== REQUIREMENTS ==
Copy each of the following items verbatim, line for line.

== RECORDED DATA ==
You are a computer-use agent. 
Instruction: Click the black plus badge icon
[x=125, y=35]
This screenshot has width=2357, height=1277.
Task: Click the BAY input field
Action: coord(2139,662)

== TASK SOLUTION ==
You are a computer-use agent. 
Instruction: Click the black plus badge icon
[x=125, y=35]
This screenshot has width=2357, height=1277.
Task: Click the BAY input field
Action: coord(2139,662)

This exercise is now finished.